I live in ecstasy and I am most definitely worthy of love and everything the world has to offer.
Wealth, health, experiences, connection, travel.
I can celebrate the mistakes I make
and especially the mistakes others make in trying to find their own way. I can celebrate and forgive all the people who have caused me pain over the years as part of their own journey intertwined with mine. I can celebrate my dreams and passions. Living in the moment. I celebrate my anger and frustration. The tantrums and fighting of my children because they have strong will and power and strength and passion and they too are on their journey through life. A journey all their own. Just as everyone here is.
I AM HERE.”
I can see each person as a miracle
And the things that are a part of them. I celebrate my interactions with everyone and everything. I’m finding out I have more courage and light than I ever imagined. I’m friends with amazing inspiring people with new friendships blossoming almost daily. I’m saying yes to life. Yes to the adventure. I’m ready for the loss now. Even the pain. I am worth it and so is my life.
I’m ready for my life and where it will take me.
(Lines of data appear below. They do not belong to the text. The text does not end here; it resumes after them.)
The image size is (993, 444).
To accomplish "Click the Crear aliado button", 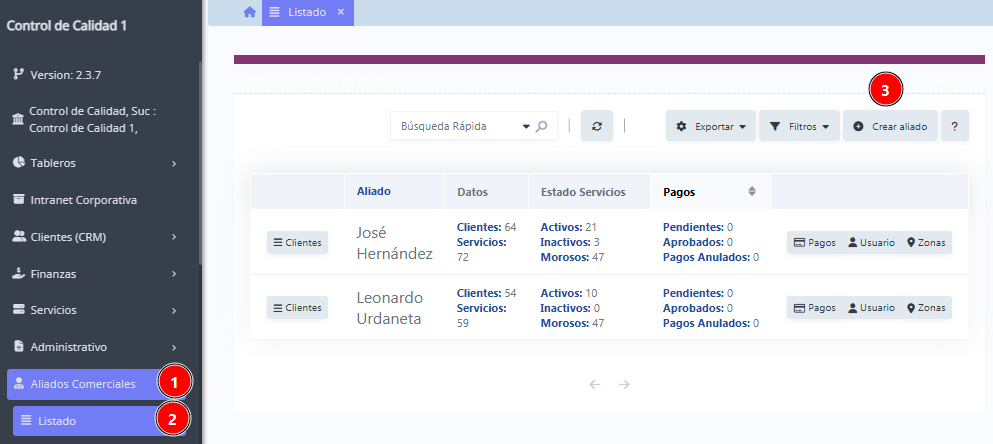I will click(890, 127).

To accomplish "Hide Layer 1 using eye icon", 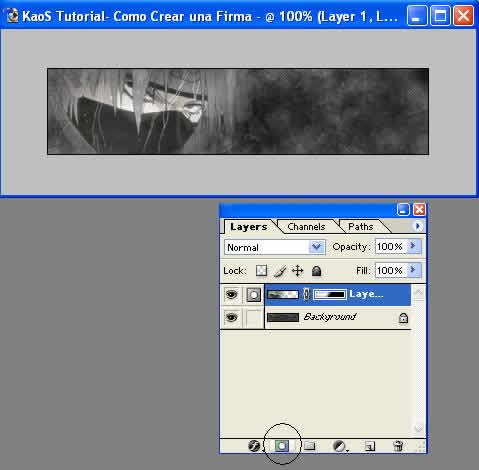I will [231, 294].
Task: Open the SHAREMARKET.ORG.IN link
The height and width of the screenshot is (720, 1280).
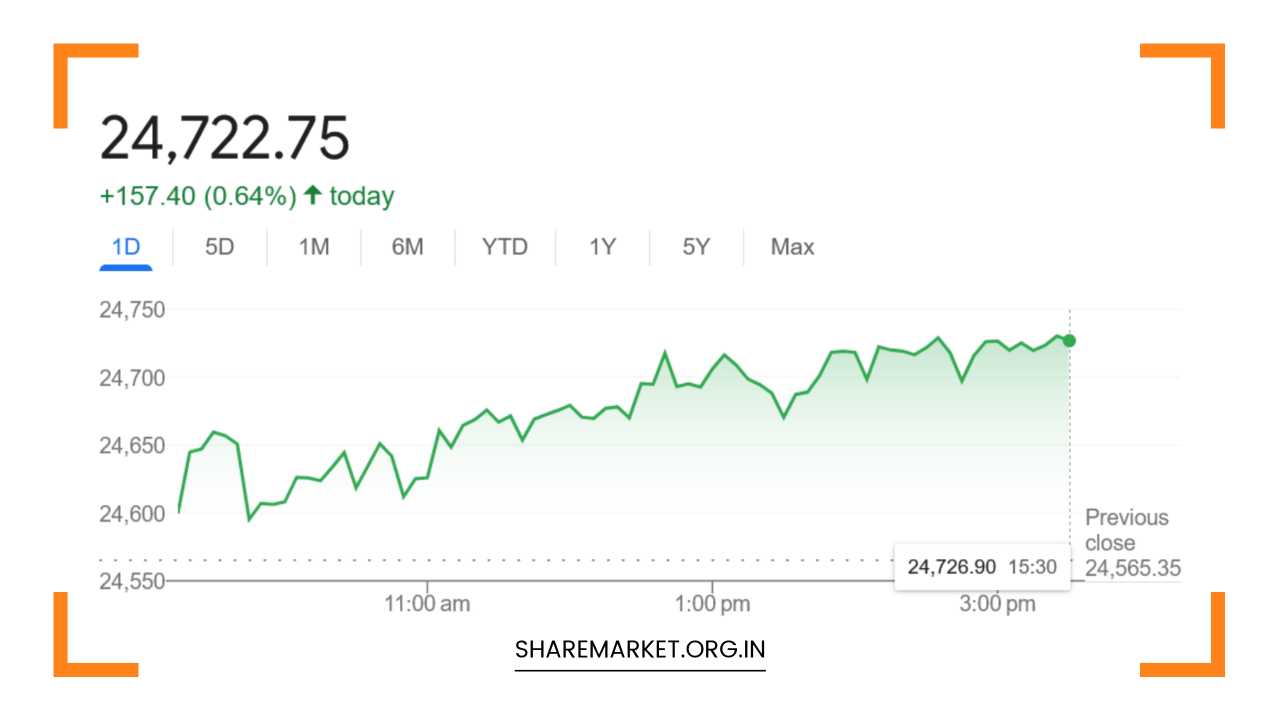Action: coord(639,649)
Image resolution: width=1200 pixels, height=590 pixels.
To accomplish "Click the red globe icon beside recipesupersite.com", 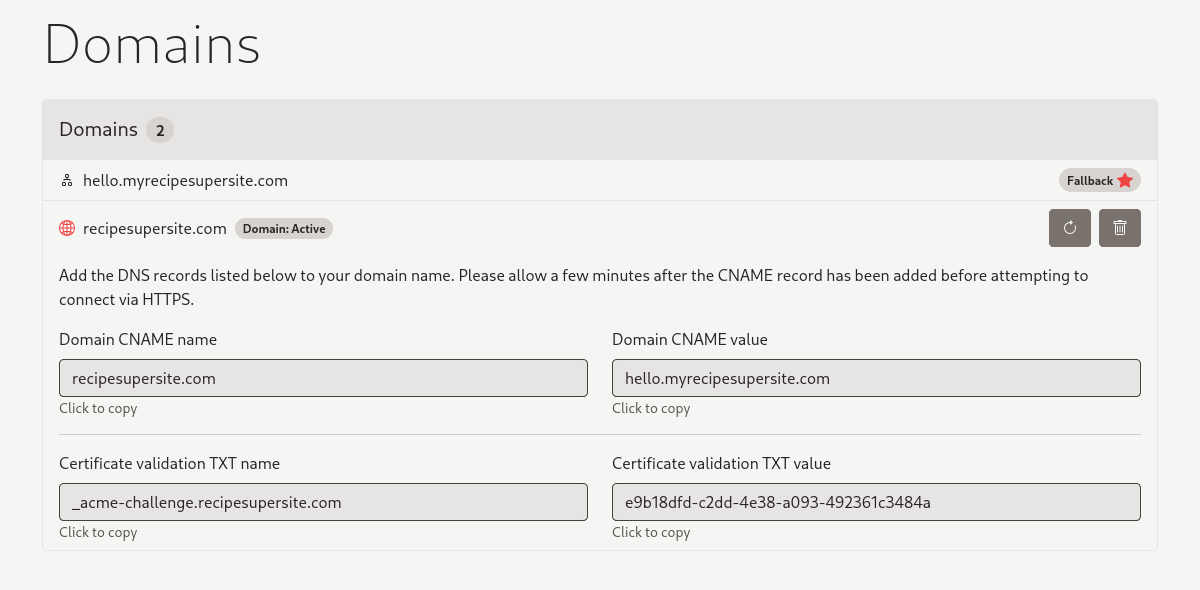I will 67,228.
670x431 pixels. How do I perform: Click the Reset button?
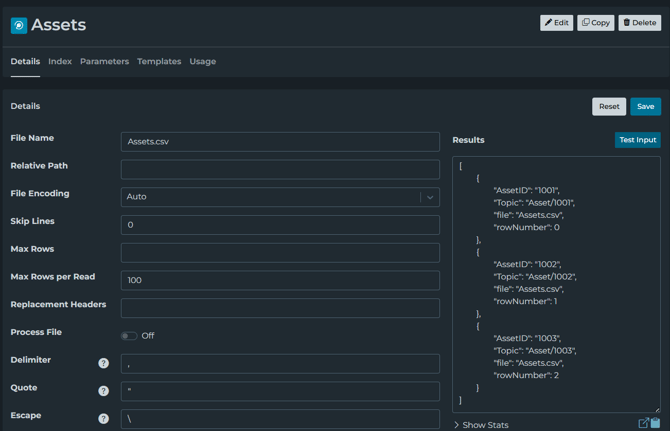[x=608, y=106]
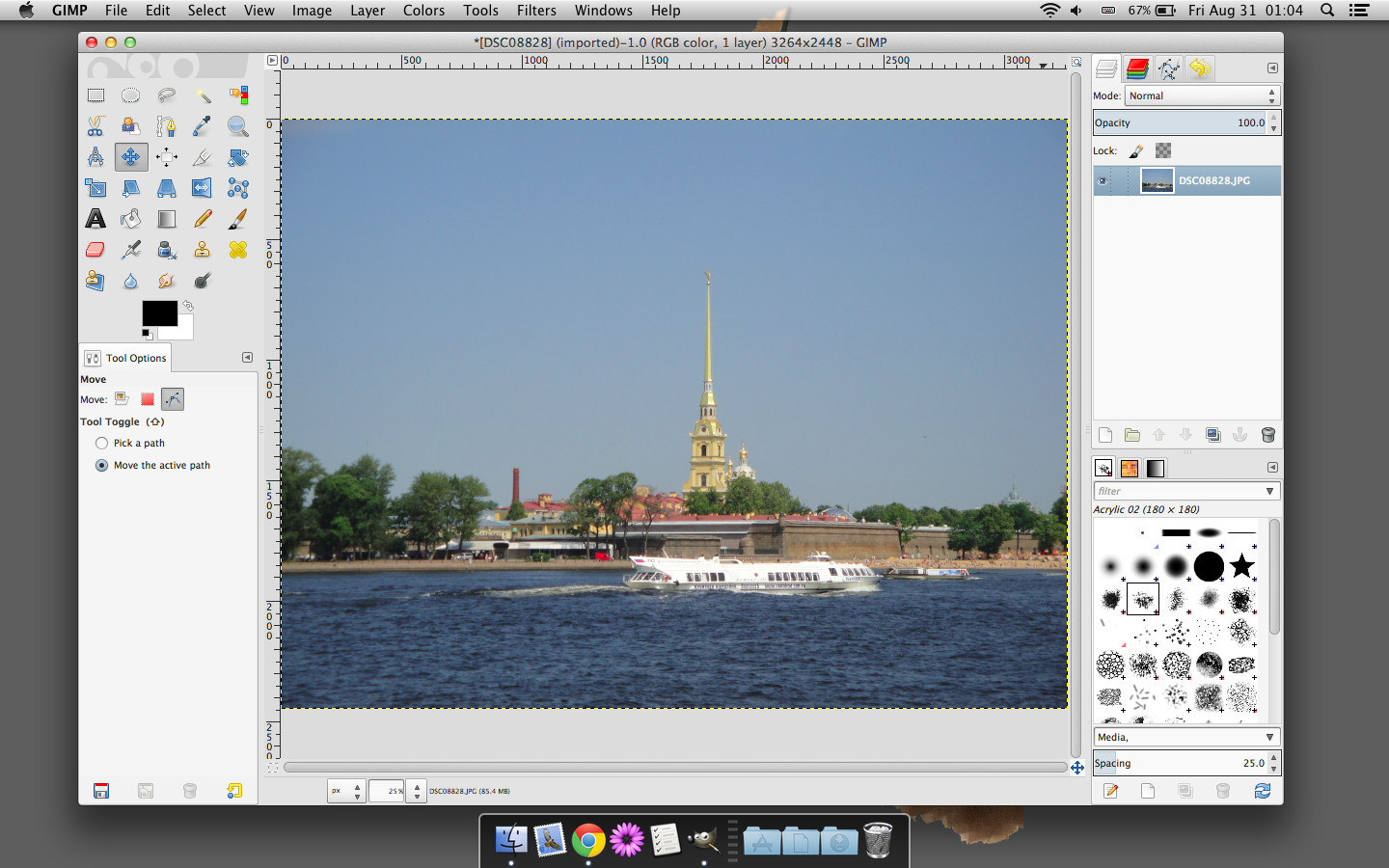1389x868 pixels.
Task: Toggle the lock pixels brush icon
Action: click(1136, 150)
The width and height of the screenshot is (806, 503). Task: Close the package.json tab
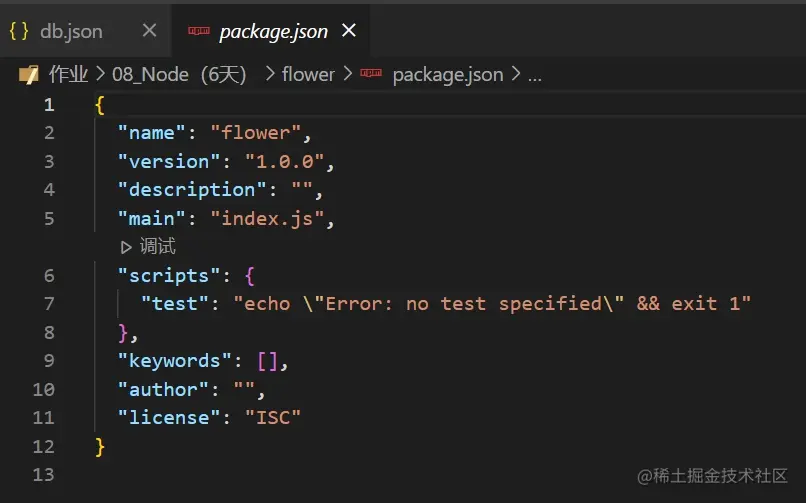pyautogui.click(x=349, y=31)
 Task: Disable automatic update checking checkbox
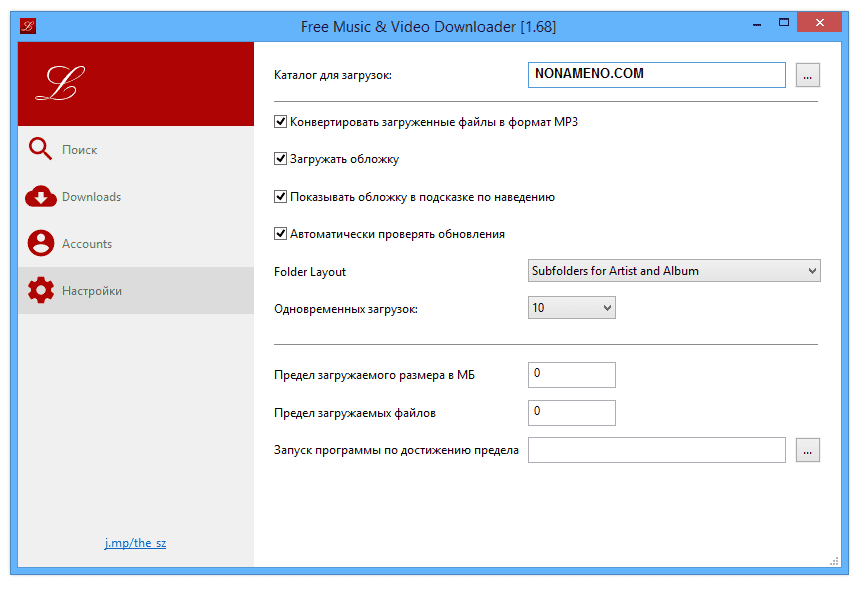280,234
I follow the opportunities thrown in my path and the people brought into my view. They are leading me in new and exciting places. Healing myself along the way. I’ve had more fun doing more things than I have for a long, long time. By myself, with my kids, my husband and family and with old and new friends. The doors are opening before me. I can see them blowing open in the distance bringing me somewhere I never even knew existed. I am ready to follow my path and my destiny. I can feel it coming.